= DESCRIPTION OF THE TASK =
Could you output each record below exactly as it stands and leave the pictures out?

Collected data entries
────

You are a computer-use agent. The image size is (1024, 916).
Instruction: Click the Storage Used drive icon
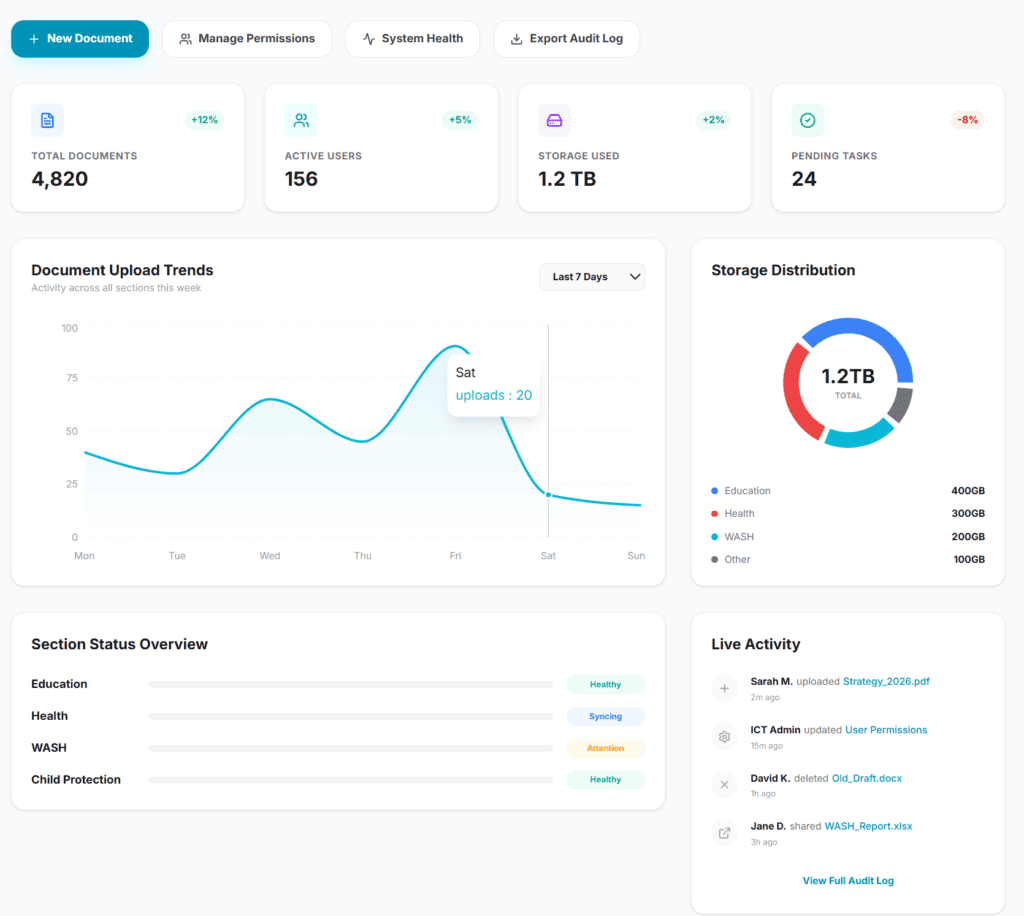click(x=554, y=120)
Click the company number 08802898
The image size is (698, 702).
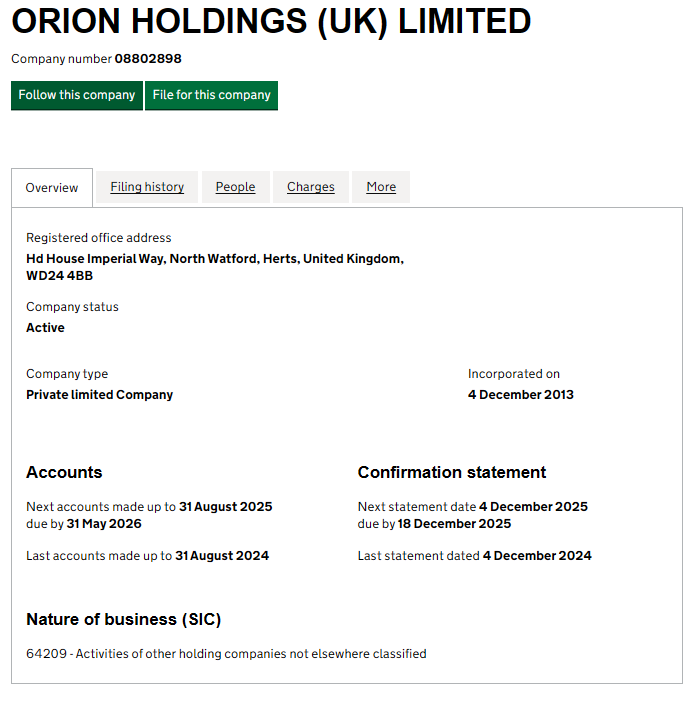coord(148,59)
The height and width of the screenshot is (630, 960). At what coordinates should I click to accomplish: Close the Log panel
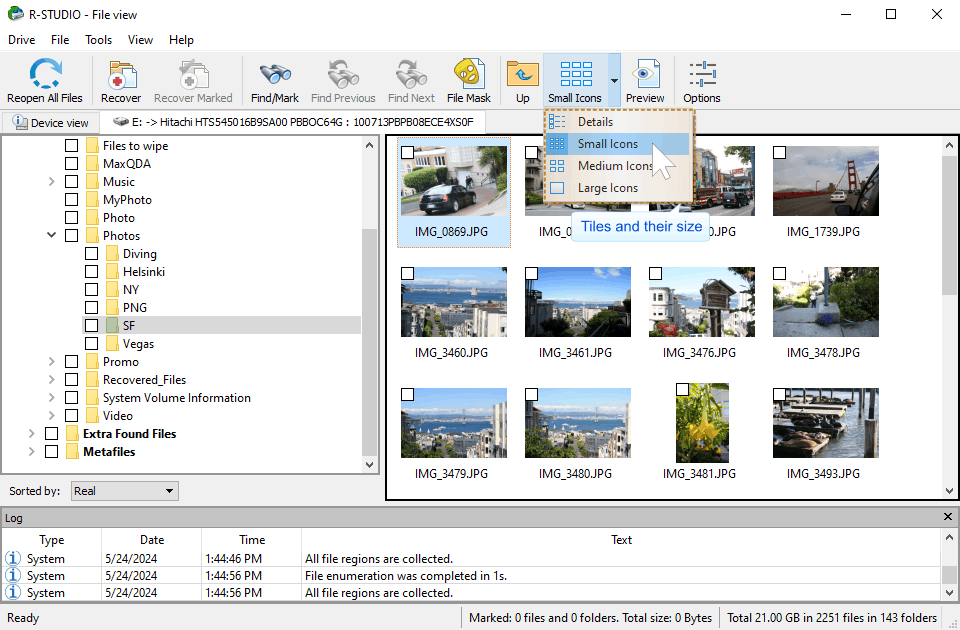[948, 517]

────

= PROBLEM SOLUTION =
You are a computer-use agent. The image size is (1024, 916).
Instruction: Click the Storage Used drive icon
click(x=554, y=120)
Click the company number 08802898
The image size is (698, 702).
coord(148,59)
The height and width of the screenshot is (630, 960). At what coordinates should I click to accomplish: Close the Log panel
[948, 517]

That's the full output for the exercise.